Don’t apply crude, unsafeguarded (no Trust Region or Line Search) Successive Convex Approximation (SCA) to a new problem … unless your name happens to be Stephen Boyd.

There’s a reason high quality non-convex nonlinear optimization solvers are more than 10 lines long.

Thank you for your reply!
Sorry, I have not depicted it clearly. I have derived the first logarithm, but p1 \geq 0 ,and p0>0,p2>0.
As for the 2nd log term, can you give more specific illustrations for the way to handle it. The way I have thought just is that introducing a slack variable.
I use the SCA method dealing with it now.

log(1+p0/(p1+1/s1)) = log(1+p0/p1*s1/(1/p1+s1)), the right-hand side of which matches the form in the link in my previous post.

As we known, 1/0 is insensitive, How about P1=0?

My reformulation assumes p1 > 0.

If p1 is 0, then log(1+p0/(p1+1/s1)) can be entered in CVX directly as log(1+p0*s1)

Thank you very much! I have read the link in the first time.
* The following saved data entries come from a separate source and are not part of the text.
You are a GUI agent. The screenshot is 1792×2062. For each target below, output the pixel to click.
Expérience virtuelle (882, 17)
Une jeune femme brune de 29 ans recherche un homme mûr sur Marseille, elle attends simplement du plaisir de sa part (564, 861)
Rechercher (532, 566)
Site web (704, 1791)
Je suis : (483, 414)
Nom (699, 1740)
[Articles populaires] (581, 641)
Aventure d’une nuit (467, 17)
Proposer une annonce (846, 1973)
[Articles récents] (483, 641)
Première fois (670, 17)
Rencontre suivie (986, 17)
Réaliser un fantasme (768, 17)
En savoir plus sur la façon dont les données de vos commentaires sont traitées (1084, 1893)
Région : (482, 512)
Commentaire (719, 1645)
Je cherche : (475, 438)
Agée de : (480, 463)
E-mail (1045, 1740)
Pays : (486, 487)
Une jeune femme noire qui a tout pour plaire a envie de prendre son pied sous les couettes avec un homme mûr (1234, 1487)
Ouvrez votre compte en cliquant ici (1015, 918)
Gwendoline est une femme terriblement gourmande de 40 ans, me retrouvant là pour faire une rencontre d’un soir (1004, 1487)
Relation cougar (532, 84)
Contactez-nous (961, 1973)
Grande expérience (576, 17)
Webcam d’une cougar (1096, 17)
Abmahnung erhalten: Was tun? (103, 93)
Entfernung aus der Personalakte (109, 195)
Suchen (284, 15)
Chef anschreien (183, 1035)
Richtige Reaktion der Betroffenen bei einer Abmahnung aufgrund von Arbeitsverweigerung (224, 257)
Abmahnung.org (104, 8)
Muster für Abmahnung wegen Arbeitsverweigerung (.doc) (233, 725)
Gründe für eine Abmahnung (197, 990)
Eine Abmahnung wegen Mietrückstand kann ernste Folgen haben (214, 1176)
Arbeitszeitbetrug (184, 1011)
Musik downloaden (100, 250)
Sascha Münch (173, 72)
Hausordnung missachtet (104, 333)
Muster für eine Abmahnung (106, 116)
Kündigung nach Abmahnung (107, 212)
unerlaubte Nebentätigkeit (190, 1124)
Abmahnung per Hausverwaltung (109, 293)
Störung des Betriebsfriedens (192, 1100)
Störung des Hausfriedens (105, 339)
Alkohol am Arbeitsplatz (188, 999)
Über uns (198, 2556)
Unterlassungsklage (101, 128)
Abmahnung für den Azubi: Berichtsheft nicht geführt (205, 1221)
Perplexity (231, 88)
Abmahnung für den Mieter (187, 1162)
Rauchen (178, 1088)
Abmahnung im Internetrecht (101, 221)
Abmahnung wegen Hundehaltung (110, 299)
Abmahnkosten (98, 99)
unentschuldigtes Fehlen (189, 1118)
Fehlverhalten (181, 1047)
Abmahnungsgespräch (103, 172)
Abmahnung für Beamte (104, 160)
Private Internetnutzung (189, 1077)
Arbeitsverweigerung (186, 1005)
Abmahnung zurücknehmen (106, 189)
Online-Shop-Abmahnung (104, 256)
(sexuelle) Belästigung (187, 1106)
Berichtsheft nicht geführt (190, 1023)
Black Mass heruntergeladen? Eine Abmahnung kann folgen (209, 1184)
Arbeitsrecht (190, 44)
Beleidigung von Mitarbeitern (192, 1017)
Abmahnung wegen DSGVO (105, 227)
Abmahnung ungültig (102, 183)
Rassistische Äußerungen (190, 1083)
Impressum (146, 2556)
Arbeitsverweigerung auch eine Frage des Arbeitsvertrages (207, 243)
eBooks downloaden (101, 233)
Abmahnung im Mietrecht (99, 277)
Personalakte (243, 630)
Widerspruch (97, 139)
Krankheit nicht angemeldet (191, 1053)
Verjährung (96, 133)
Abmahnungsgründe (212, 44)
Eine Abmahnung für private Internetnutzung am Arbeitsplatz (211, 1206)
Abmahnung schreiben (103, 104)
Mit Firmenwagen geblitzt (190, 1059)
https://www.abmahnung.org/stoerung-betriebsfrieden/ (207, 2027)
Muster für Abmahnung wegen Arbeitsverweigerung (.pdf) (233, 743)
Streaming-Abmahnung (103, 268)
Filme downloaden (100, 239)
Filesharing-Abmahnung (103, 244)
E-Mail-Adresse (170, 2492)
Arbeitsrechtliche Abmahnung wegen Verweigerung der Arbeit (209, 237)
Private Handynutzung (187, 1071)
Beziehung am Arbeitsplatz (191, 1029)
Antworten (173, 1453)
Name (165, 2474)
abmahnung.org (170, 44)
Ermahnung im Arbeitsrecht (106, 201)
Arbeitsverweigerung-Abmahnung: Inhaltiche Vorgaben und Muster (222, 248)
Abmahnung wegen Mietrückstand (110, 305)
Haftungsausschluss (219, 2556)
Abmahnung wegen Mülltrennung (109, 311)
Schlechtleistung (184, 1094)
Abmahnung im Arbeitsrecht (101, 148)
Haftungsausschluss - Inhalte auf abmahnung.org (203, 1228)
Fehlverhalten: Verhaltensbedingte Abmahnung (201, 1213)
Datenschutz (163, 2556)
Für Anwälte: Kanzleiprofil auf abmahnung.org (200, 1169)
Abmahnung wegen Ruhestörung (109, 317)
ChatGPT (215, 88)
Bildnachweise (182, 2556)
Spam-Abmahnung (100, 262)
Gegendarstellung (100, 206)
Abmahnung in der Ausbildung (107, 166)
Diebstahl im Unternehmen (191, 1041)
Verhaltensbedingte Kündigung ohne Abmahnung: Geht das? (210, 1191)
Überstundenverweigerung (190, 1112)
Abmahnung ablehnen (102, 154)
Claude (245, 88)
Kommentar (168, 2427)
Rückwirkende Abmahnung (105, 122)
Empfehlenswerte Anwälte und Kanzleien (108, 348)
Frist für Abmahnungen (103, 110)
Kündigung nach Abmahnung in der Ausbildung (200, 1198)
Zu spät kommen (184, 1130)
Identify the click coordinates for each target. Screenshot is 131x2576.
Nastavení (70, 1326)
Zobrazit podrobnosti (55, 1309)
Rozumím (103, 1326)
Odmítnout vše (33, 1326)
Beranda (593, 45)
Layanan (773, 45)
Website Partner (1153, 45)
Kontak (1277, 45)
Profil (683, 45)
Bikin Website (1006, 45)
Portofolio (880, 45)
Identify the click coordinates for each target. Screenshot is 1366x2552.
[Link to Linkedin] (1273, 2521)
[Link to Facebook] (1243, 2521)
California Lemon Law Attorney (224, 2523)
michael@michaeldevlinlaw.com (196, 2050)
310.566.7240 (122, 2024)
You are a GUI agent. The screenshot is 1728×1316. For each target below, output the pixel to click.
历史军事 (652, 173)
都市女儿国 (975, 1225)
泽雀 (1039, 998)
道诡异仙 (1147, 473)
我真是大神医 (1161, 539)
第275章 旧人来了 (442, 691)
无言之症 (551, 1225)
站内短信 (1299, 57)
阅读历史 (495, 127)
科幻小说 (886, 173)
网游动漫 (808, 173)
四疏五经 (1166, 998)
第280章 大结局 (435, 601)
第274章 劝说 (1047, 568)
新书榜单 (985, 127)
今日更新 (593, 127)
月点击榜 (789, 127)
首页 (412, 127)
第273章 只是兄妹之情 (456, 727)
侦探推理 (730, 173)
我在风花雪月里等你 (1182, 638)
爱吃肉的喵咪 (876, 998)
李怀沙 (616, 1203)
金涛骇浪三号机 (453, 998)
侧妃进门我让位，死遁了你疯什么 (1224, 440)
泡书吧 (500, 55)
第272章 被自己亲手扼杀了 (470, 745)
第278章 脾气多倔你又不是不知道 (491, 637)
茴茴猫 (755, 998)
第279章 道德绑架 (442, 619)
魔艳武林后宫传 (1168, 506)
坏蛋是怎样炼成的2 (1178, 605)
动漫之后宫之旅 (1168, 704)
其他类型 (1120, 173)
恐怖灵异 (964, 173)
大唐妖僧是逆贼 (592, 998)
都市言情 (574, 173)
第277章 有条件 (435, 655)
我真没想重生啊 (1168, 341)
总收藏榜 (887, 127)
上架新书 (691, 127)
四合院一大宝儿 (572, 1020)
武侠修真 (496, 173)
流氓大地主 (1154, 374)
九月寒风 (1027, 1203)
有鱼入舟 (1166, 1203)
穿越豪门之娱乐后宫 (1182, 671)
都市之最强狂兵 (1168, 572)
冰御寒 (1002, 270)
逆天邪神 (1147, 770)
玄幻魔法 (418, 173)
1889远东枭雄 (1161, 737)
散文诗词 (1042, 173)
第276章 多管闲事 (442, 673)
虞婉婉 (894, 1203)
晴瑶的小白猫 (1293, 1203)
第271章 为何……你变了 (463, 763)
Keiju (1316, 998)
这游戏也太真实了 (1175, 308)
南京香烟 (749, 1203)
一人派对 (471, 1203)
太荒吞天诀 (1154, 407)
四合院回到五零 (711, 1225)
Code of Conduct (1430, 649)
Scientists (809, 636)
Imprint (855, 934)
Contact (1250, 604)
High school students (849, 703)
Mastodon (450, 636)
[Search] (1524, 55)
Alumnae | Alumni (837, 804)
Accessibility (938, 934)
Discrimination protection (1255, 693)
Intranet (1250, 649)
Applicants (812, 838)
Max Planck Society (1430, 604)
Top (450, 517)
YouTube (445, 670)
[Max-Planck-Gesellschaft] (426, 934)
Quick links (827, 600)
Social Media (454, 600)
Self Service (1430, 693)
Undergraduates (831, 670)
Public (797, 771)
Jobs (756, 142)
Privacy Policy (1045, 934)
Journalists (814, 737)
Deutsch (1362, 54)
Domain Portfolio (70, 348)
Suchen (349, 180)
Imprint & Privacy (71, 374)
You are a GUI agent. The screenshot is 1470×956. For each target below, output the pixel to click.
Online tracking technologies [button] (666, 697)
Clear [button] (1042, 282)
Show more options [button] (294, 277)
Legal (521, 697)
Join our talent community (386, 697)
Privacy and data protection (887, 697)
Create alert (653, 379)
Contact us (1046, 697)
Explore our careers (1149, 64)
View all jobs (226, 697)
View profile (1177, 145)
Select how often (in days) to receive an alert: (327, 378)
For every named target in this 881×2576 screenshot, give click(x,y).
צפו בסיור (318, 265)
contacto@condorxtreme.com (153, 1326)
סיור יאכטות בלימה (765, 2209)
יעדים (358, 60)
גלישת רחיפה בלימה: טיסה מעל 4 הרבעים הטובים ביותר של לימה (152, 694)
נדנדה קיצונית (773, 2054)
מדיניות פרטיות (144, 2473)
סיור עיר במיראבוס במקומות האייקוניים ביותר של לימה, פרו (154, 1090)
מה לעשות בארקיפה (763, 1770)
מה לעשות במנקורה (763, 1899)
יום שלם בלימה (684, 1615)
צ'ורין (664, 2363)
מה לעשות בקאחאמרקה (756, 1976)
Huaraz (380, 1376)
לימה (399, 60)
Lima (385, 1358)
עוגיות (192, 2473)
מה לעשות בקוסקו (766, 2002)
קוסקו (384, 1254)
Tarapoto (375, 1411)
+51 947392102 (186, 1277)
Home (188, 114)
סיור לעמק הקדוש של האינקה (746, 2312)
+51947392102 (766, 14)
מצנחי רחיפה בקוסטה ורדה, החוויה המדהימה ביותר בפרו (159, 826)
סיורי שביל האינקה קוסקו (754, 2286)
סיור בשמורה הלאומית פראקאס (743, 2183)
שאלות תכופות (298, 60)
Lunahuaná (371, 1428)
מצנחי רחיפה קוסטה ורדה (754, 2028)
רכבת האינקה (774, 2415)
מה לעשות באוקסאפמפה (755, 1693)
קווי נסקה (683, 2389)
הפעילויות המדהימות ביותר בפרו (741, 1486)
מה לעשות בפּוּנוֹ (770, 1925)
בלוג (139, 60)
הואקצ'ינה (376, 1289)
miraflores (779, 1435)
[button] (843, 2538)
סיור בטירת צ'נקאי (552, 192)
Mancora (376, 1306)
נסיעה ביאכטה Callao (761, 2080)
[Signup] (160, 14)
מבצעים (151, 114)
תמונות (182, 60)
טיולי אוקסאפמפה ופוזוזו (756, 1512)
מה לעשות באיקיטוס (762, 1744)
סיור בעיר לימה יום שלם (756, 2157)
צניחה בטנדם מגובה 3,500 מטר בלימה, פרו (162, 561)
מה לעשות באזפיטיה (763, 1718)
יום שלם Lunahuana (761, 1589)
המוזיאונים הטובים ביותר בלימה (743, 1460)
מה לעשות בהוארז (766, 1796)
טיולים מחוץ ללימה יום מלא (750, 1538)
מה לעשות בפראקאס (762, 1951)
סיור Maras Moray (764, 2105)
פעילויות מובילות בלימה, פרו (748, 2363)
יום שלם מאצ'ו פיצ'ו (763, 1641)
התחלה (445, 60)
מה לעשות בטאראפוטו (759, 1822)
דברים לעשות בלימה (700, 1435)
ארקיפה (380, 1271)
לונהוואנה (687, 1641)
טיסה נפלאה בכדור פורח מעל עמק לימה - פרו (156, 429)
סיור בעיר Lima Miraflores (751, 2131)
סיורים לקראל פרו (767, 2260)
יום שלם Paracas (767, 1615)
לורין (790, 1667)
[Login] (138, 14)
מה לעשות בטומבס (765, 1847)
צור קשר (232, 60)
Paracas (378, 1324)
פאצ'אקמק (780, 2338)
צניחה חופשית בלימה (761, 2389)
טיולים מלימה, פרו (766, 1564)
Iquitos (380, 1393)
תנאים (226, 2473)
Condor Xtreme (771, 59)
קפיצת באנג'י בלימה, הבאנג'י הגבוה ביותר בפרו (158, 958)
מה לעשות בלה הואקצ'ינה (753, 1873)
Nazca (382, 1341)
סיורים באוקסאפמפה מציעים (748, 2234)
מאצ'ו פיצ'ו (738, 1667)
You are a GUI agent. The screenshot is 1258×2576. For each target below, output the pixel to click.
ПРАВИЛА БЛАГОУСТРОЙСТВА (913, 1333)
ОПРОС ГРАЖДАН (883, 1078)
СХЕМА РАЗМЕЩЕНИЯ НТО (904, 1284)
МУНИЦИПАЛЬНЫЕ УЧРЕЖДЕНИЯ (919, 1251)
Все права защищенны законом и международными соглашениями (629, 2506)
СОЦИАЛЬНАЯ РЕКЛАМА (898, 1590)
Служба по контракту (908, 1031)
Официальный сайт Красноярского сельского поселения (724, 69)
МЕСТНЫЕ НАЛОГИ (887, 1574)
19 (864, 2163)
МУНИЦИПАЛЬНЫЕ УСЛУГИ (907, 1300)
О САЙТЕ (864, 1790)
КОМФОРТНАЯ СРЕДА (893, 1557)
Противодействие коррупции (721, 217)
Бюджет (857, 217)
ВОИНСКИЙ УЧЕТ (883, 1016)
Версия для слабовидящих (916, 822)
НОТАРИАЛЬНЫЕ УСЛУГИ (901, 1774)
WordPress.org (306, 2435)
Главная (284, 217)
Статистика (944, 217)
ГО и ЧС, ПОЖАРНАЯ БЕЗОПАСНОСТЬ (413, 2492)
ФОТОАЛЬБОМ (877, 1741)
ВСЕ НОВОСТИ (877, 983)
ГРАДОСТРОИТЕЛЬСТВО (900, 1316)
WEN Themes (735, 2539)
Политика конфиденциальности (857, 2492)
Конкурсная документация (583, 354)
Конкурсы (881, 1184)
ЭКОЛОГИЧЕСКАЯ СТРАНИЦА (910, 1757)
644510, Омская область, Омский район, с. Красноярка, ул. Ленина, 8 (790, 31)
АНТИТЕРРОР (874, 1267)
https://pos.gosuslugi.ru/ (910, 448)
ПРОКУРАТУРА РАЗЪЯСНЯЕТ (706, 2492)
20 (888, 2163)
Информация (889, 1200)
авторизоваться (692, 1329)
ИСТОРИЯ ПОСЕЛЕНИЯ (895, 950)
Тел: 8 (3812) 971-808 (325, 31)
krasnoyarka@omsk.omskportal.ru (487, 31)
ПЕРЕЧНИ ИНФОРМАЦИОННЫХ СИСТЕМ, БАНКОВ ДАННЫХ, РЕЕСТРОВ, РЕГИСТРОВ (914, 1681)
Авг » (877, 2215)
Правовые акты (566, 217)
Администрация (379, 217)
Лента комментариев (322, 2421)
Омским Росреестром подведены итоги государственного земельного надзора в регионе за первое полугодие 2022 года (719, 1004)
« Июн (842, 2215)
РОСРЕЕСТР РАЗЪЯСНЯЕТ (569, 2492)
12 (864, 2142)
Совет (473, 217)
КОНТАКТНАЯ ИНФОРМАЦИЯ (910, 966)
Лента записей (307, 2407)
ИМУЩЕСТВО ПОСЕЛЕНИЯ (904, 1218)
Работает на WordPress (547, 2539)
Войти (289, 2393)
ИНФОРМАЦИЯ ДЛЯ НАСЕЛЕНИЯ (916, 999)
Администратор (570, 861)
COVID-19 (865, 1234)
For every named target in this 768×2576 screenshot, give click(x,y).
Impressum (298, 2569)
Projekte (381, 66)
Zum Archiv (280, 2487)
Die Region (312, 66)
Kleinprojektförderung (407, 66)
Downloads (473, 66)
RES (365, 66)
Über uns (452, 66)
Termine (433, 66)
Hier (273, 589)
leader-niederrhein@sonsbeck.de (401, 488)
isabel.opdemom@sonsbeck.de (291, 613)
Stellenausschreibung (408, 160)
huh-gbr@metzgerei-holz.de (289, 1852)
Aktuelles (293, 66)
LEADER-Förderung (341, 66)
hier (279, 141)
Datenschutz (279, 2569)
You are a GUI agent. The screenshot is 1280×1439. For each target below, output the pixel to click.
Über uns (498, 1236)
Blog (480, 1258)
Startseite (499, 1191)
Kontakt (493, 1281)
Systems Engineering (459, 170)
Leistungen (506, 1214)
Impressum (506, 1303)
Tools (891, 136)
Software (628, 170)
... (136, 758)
If I can choose the term of P1=0, and reformulated it as log(1+p0/(p1+1/s1 = log(1+p0/p1*s1/(1/p1+s1)))) = log(1+p0/p1 - p0/p1*(p1*s1+1))

In your link,the author seems not solve the problem, I do two steps to deal with the log

1. \ \ \ln(1 + \frac{p0}{p1} - \frac{\frac{p0}{p1}}{p1s1+1}) \geq \eta
2. \ \ 1 + \frac{p0}{p1} - \frac{\frac{p0}{p1}}{p1s1+1} \geq e^{\eta}, and modify the constraint \eta - \ln(1+\frac{p0}{p2+1/s2})

As for P1=0, I use log(1+p0*s1) directly

What are you doing? Where is inv_pos which is in the reformulation I linked to?

I do it by following you, \ln(1+\frac{p0}{p1}-\frac{p0}{p1}* inv_pos (p1*s1+1))
And, \ \ \ \ln(1+\frac{p0}{p1}-\frac{p0}{p1}* inv_pos (p1*s1+1))\geq\eta
\ \ \ \ \ \ \ \ \ \ 1+\frac{p0}{p1}-\frac{p0}{p1}* inv_pos (p1*s1+1)\geq e^{\eta}

Because I don’t know how to express log(1 + \frac{p0}{p1} - \frac{p0}{p1}* inv_pos (p1*s1+1)) in CVX expression? So I introduce the slack variable \eta

Check your work, because you did not correctly implement the formula I provided
aa = p0/p1 and bb = 1/p1.

The formulation I provided involving inv_pos is in a form accepted by CVX. which is why I put it in that form. The argument of log is concave, which CVX allows. Slack variables are not required.

Yes, you are right. i will check it latter.